European report warns Russia faces banking crisis under war strain
Russia’s banks are being kept afloat by war lending even as a European intelligence note warns that deeper sanctions could trigger an explosive crisis.

A two-page European intelligence note seen by Reuters warned that Russia risks an “explosive” banking crisis because lenders are carrying much of the burden of the war economy. The document, titled Note on the probability of a banking crisis in Russia in 2026, said banks have been pushed to extend subsidized loans to defense companies, homebuyers and other state-priority borrowers, while restructurings and government support mask the strain on balance sheets.
The warning landed as Brussels advanced its 21st sanctions package. On June 9, Ursula von der Leyen said the European Commission was targeting energy, financial services, crypto and trade, with fisheries included for the first time, a signal that Russian banks remain a central pressure point in the EU’s sanctions strategy.

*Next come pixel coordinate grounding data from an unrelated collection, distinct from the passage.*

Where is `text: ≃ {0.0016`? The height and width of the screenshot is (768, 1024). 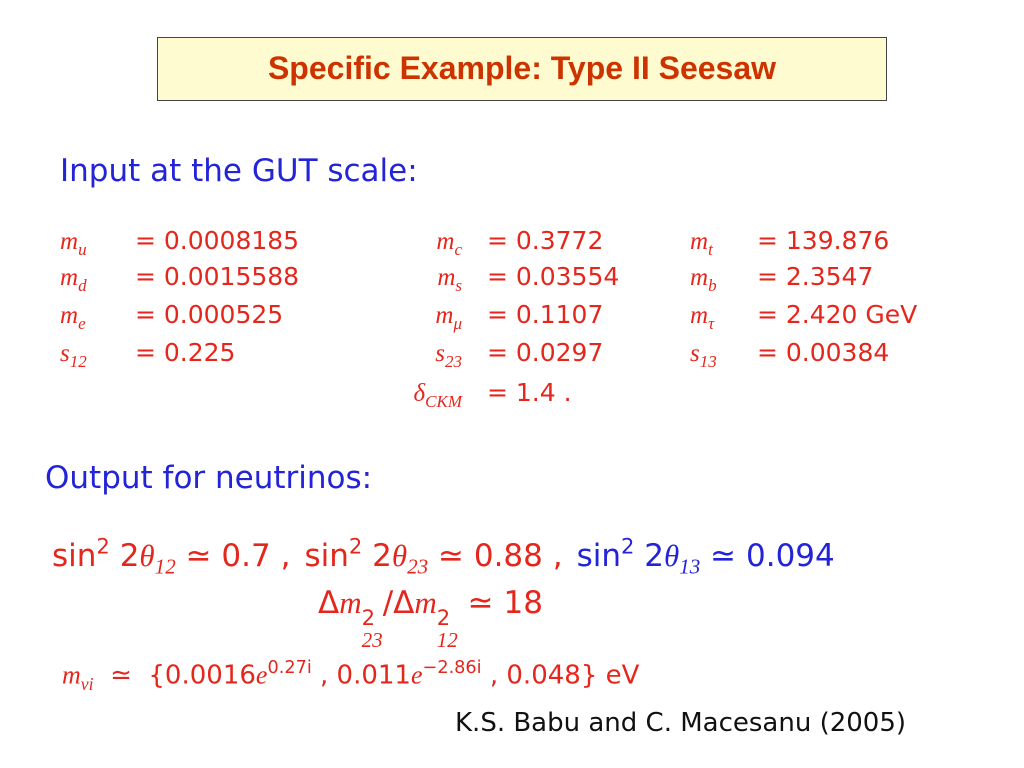
text: ≃ {0.0016 is located at coordinates (174, 676).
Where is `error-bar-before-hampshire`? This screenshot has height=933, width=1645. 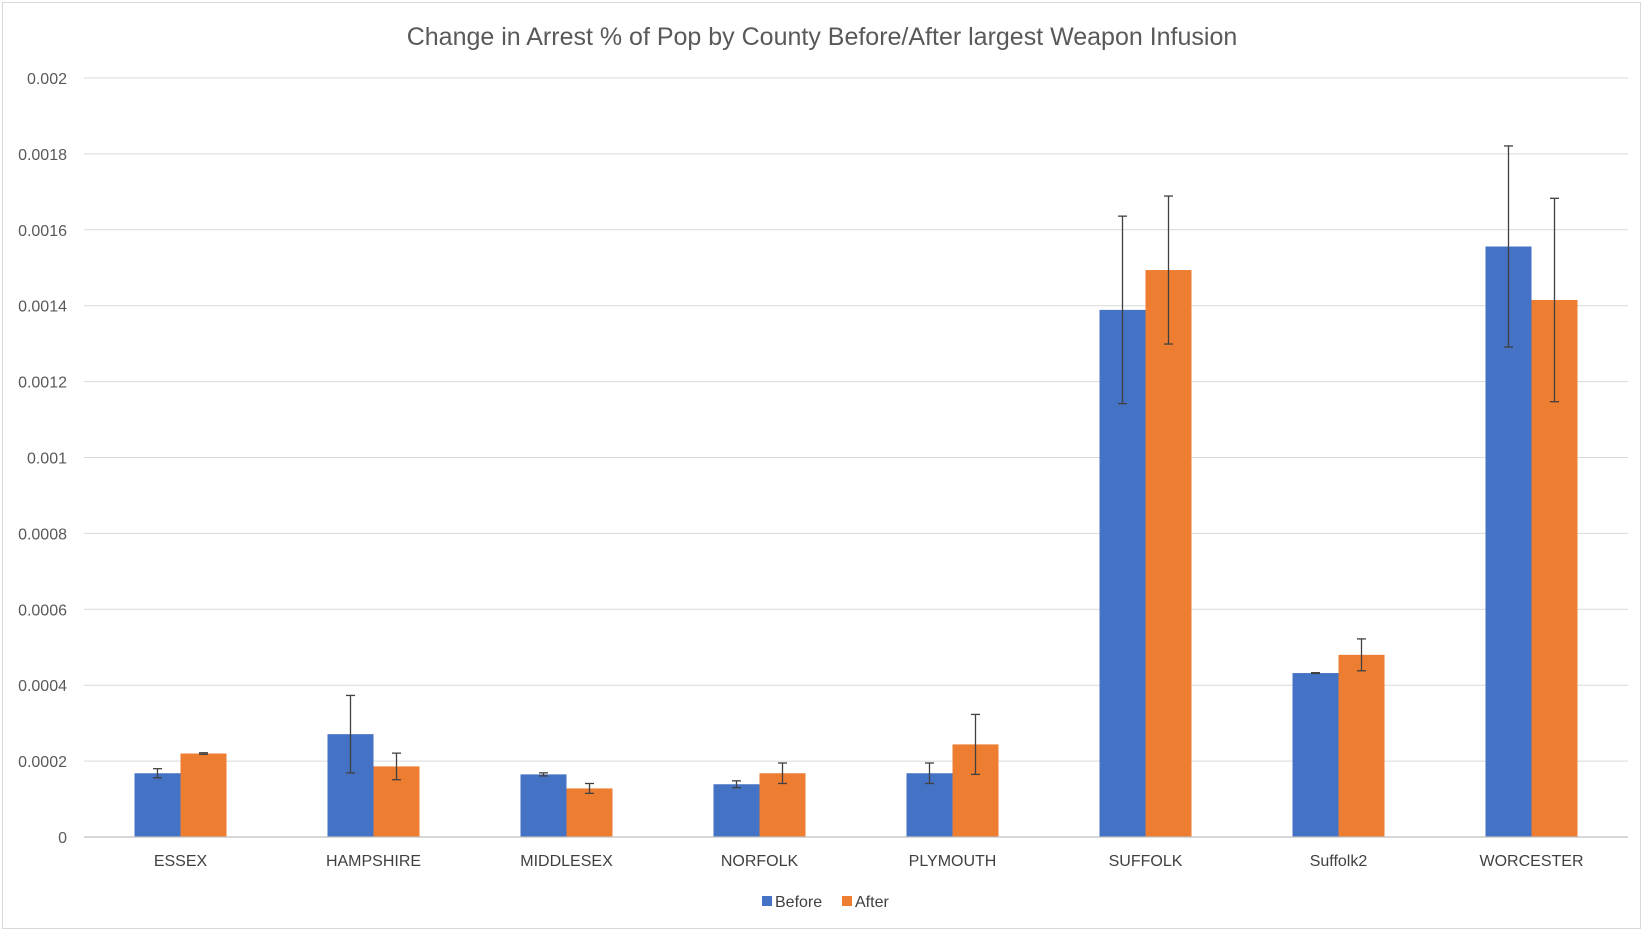 error-bar-before-hampshire is located at coordinates (350, 734).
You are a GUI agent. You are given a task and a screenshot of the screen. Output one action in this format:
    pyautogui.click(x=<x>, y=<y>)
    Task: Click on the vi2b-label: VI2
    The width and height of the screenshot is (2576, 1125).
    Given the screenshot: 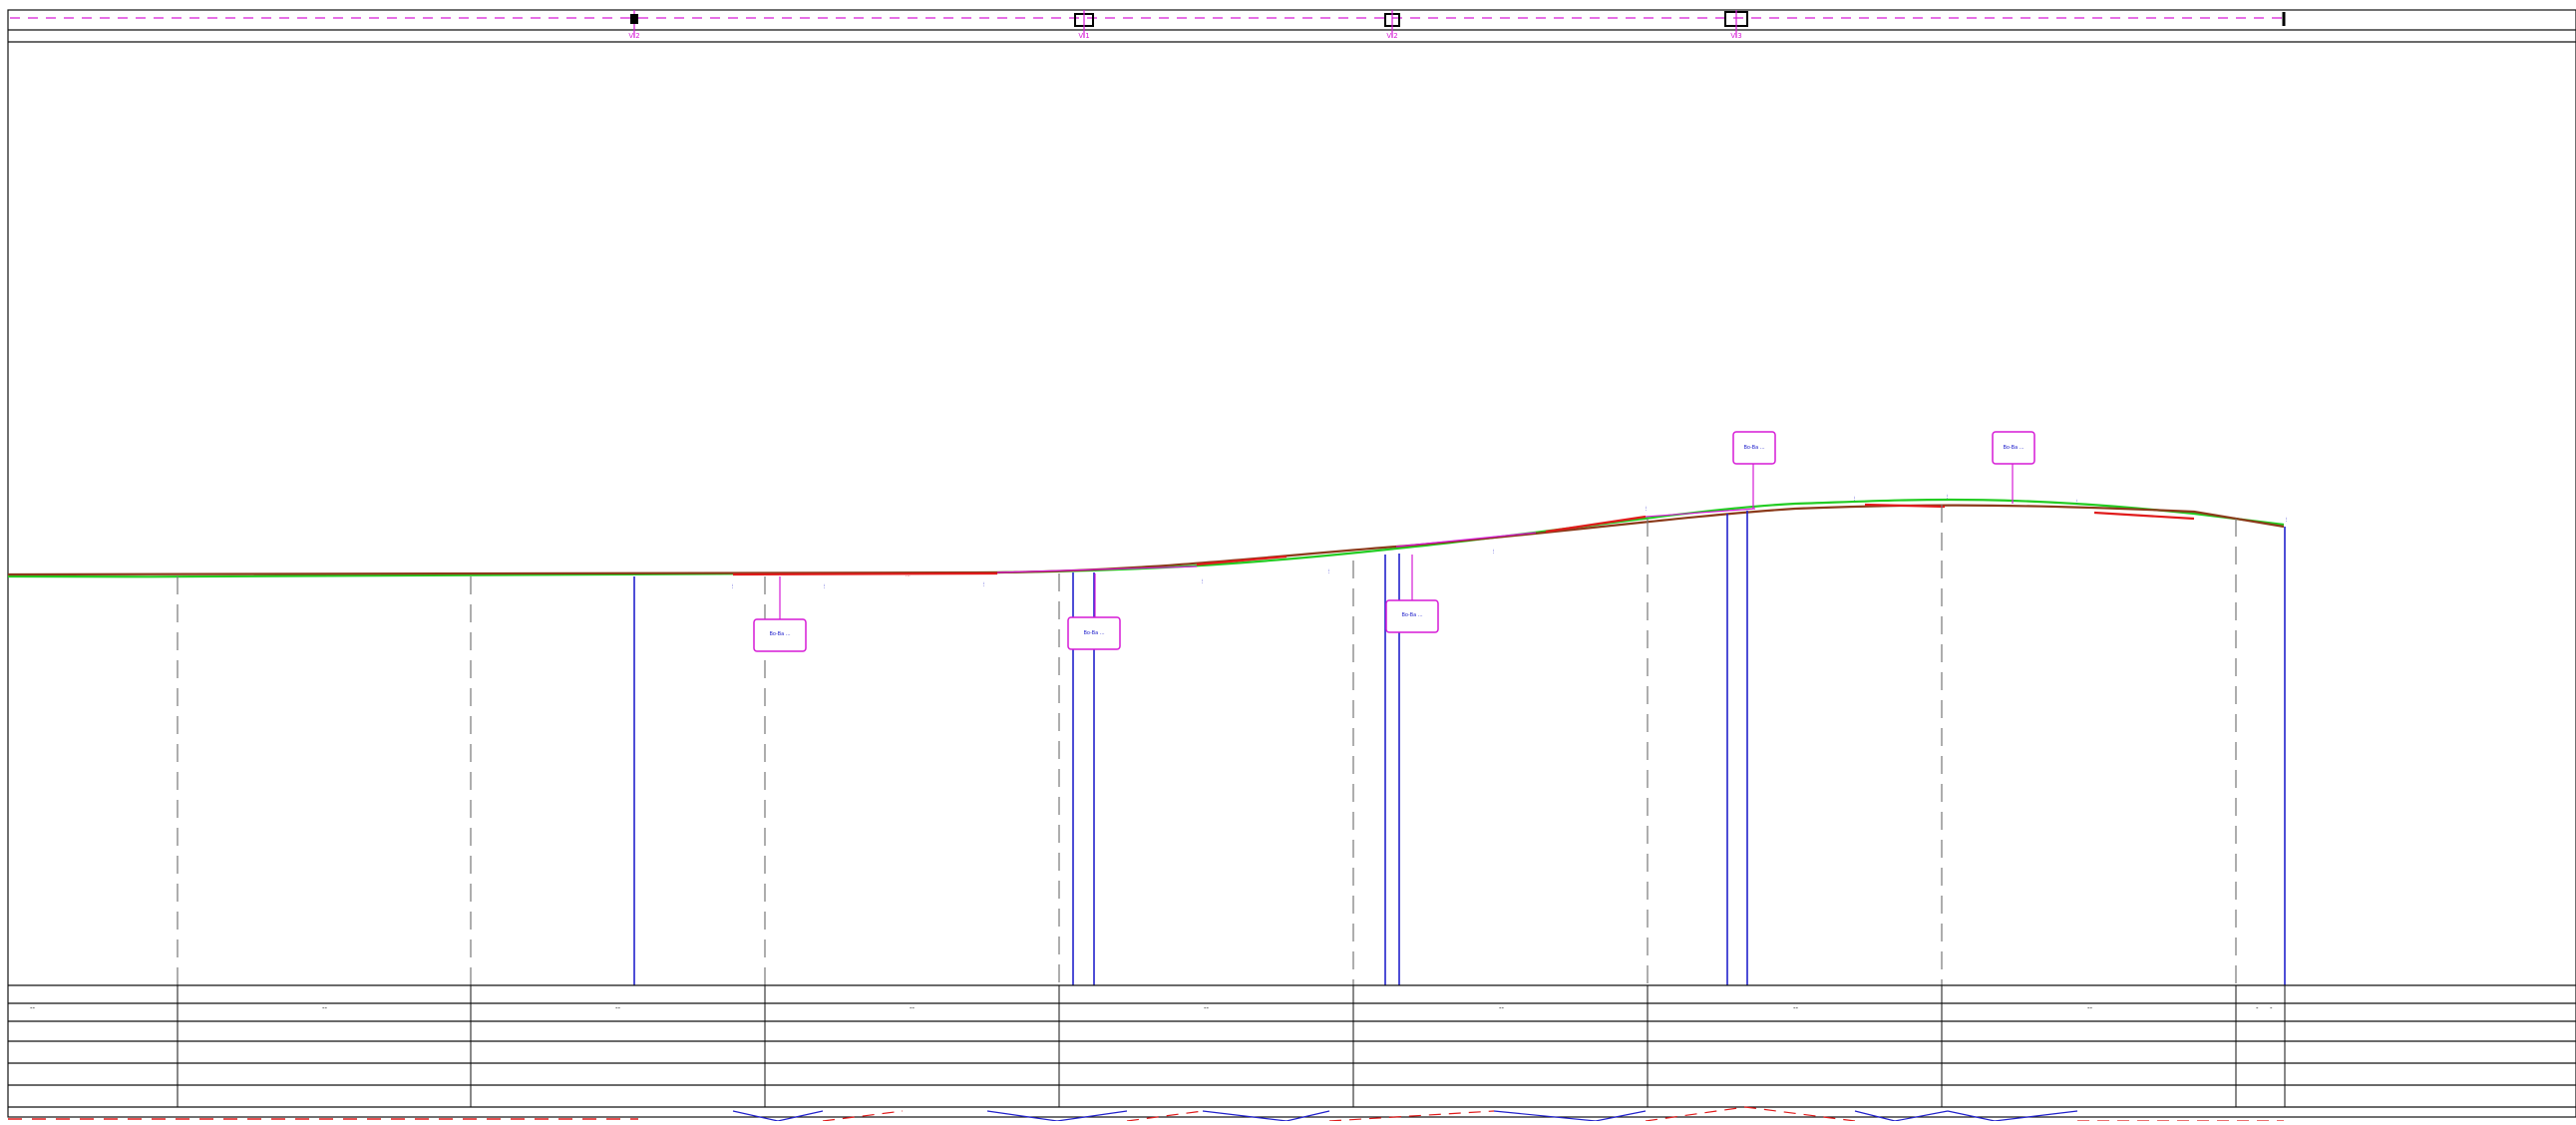 What is the action you would take?
    pyautogui.click(x=1392, y=36)
    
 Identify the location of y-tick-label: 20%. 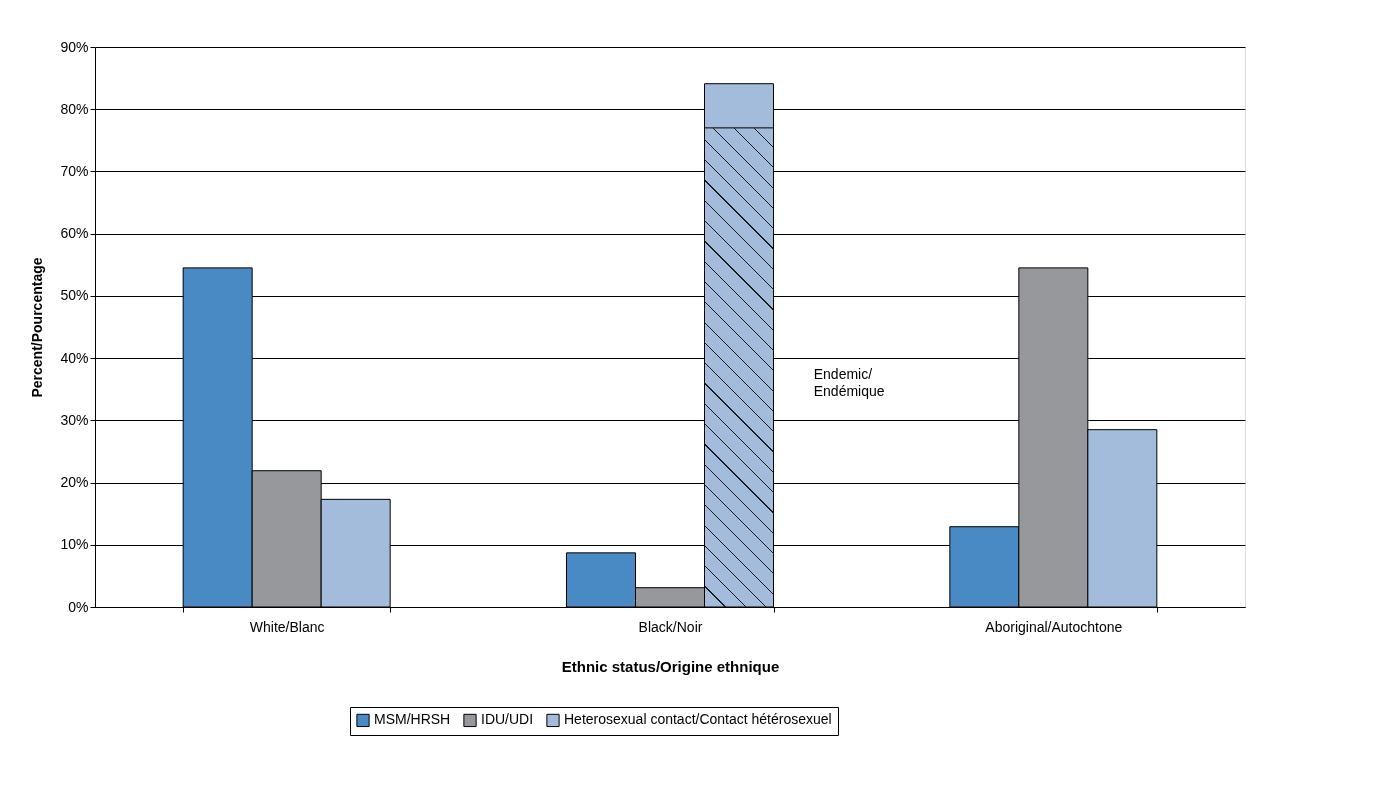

The timing matters because Moscow has been cutting back its own growth assumptions. Russia’s Economy Ministry lowered its 2026 GDP forecast to 0.4% from 1.3%, and Alexander Novak said the 2027 outlook was reduced to 1.4% from 2.8%. At the same time, the Bank of Russia said banking-sector net profit rose 20% in 2024 to 3.8 trillion rubles, and its forecast for the sector still pointed to 3.0 trillion to 3.5 trillion rubles in 2025 and 3.1 trillion to 3.6 trillion rubles in 2026, figures that help explain why officials can still argue the system is resilient.
The deeper concern is that reported profits may be obscuring a deterioration in credit quality. A Re:Russia analysis said the share of non-performing assets in the banking system exceeded 10% in early 2026, a level it treated as a crisis threshold, while also arguing that restructuring and state control have allowed the problem to stay latent. If that view proves correct, the next banking shock would not stop at lenders: it would hit subsidized war finance, household credit and the Kremlin’s ability to absorb sanctions without a wider domestic squeeze.